# Your objective:
Please output the listing below character for character and omit the images.

# Recorded information:

..............................

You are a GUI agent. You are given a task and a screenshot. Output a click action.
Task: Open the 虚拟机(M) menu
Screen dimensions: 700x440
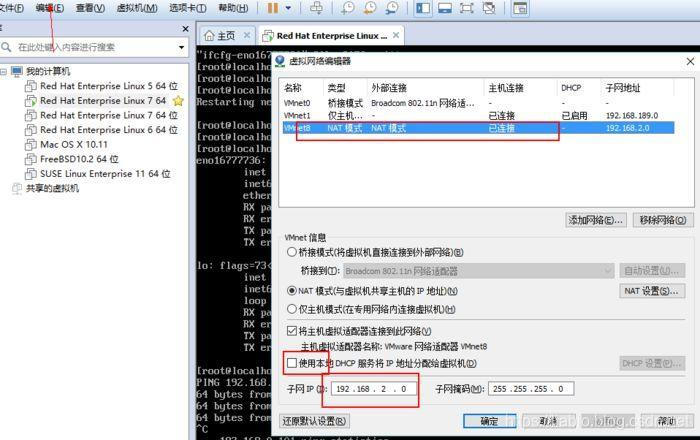137,8
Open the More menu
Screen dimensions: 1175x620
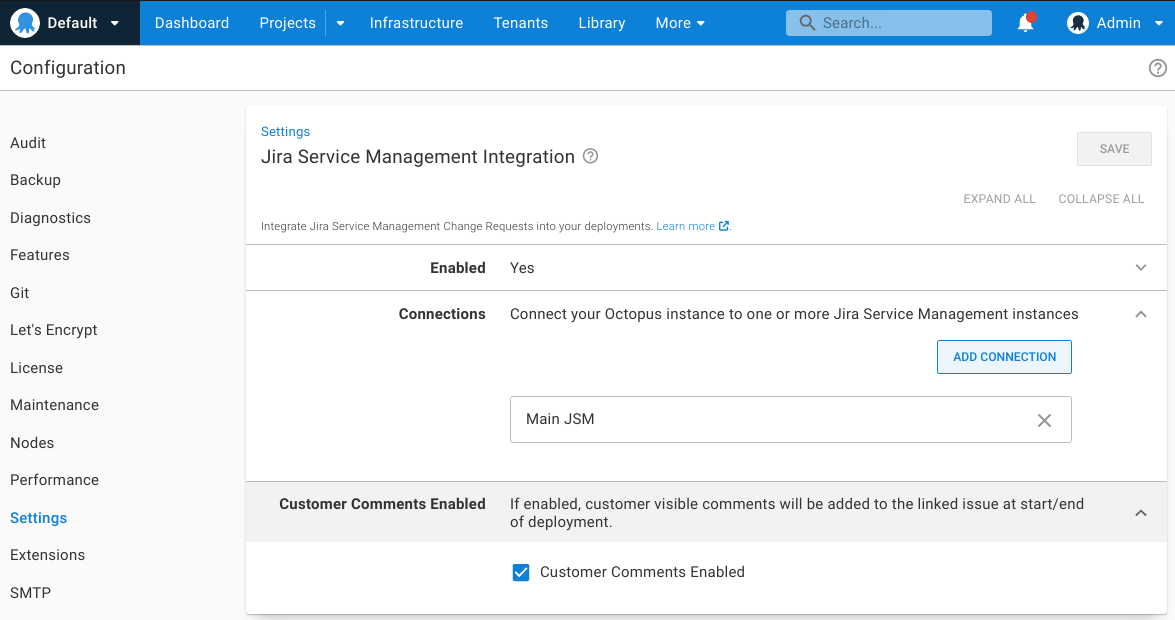pos(680,22)
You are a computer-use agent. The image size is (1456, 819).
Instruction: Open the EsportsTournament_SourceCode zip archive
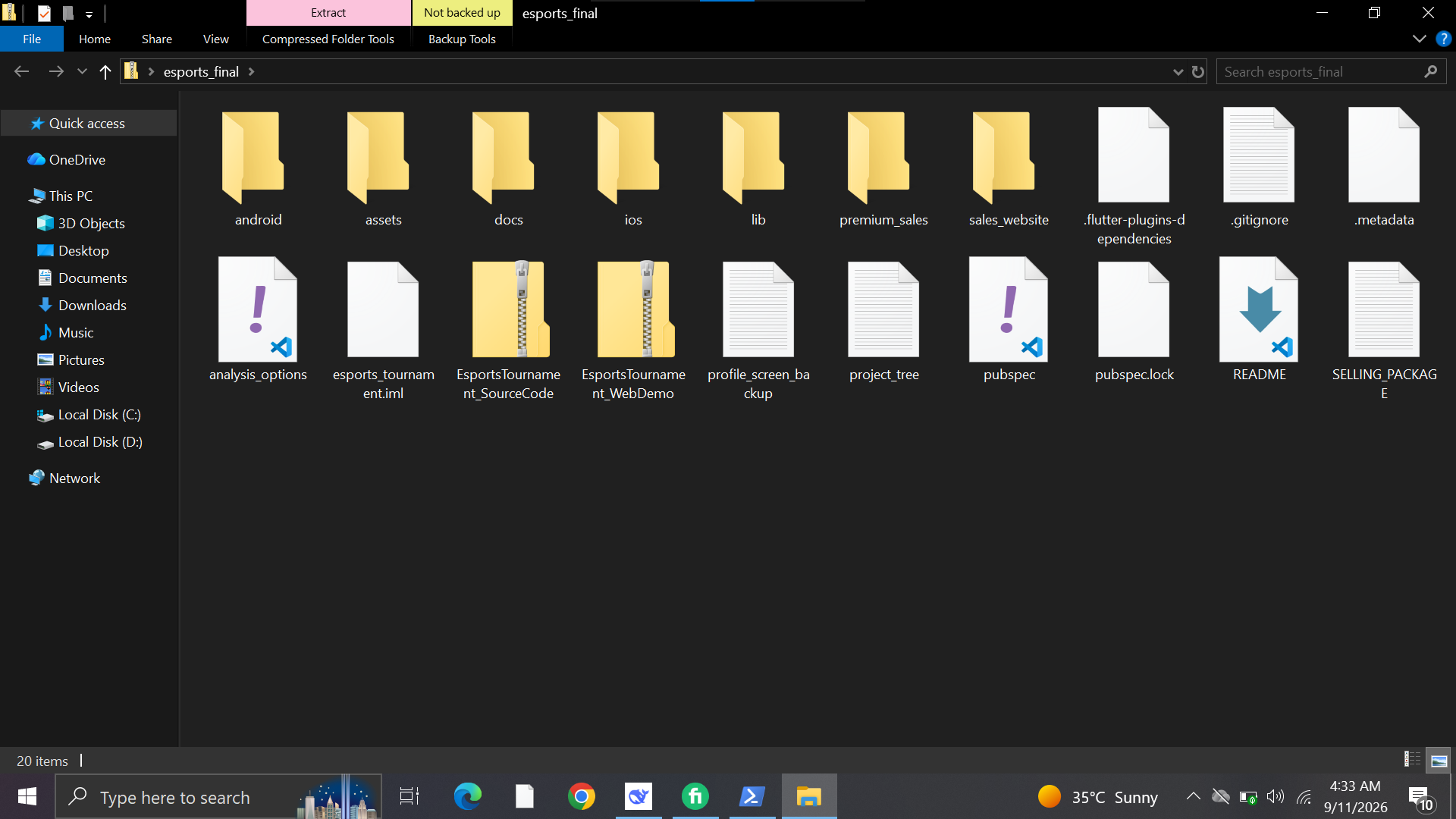click(x=509, y=331)
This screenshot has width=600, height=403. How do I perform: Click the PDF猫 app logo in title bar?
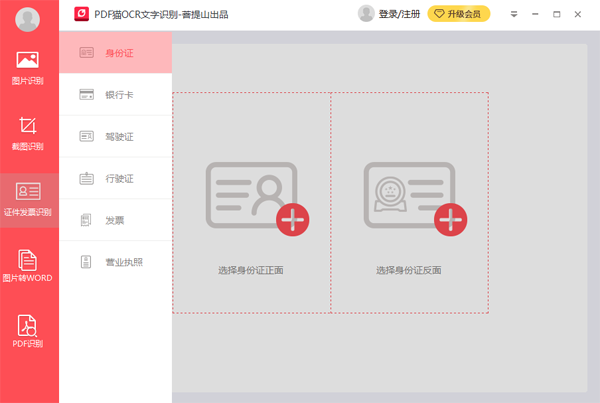coord(82,14)
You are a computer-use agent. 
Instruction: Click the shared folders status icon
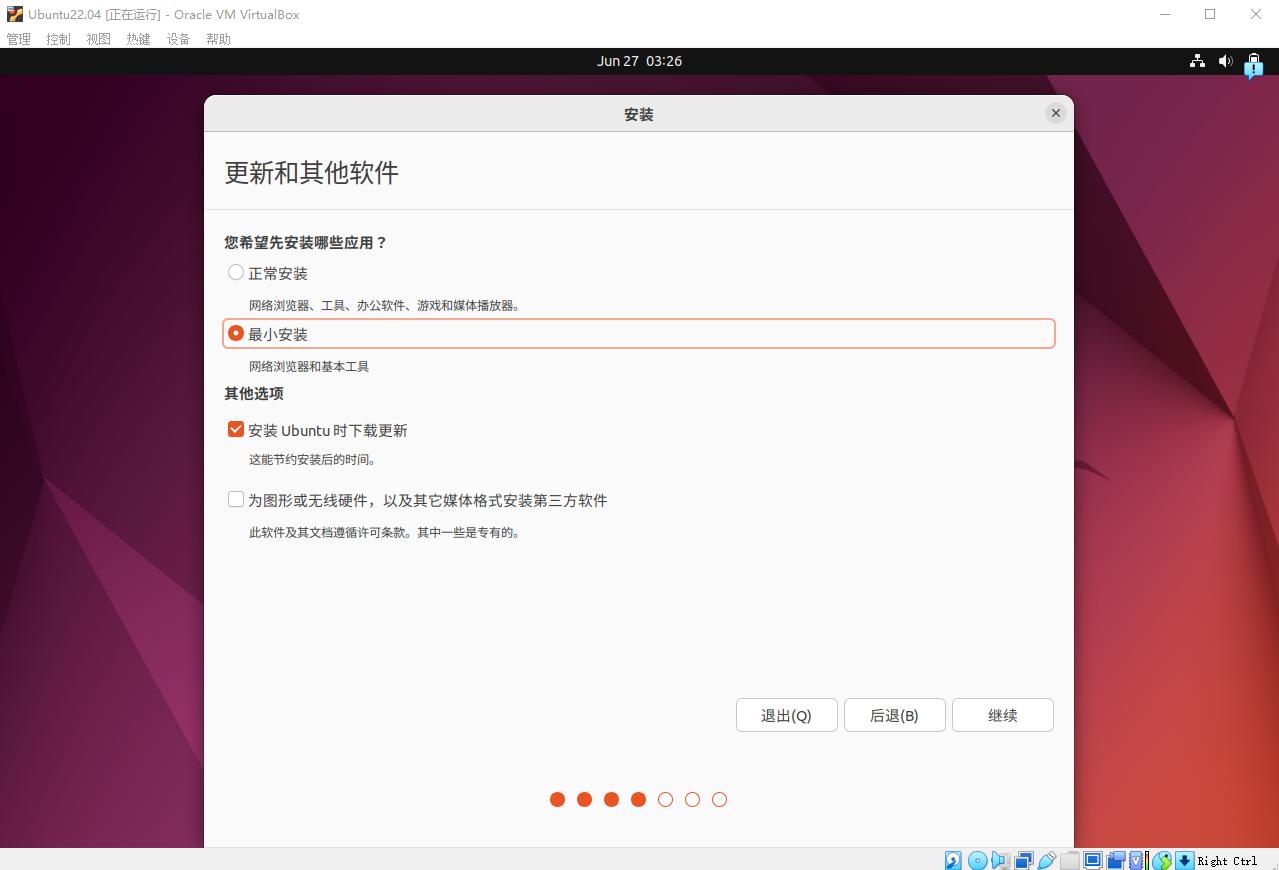pyautogui.click(x=1070, y=860)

..............................

# Exercise solution:
You are a GUI agent. You are given a task and a screenshot. Output a click action.
Task: Open the 虚拟机(M) menu
Screen dimensions: 700x440
137,8
Open the More menu
Screen dimensions: 1175x620
pos(680,22)
You are a computer-use agent. The image size is (1456, 819).
Instruction: Open the EsportsTournament_SourceCode zip archive
click(x=509, y=331)
This screenshot has width=600, height=403. How do I perform: Click the PDF猫 app logo in title bar?
coord(82,14)
You are a computer-use agent. 
Instruction: Click the shared folders status icon
pyautogui.click(x=1070, y=860)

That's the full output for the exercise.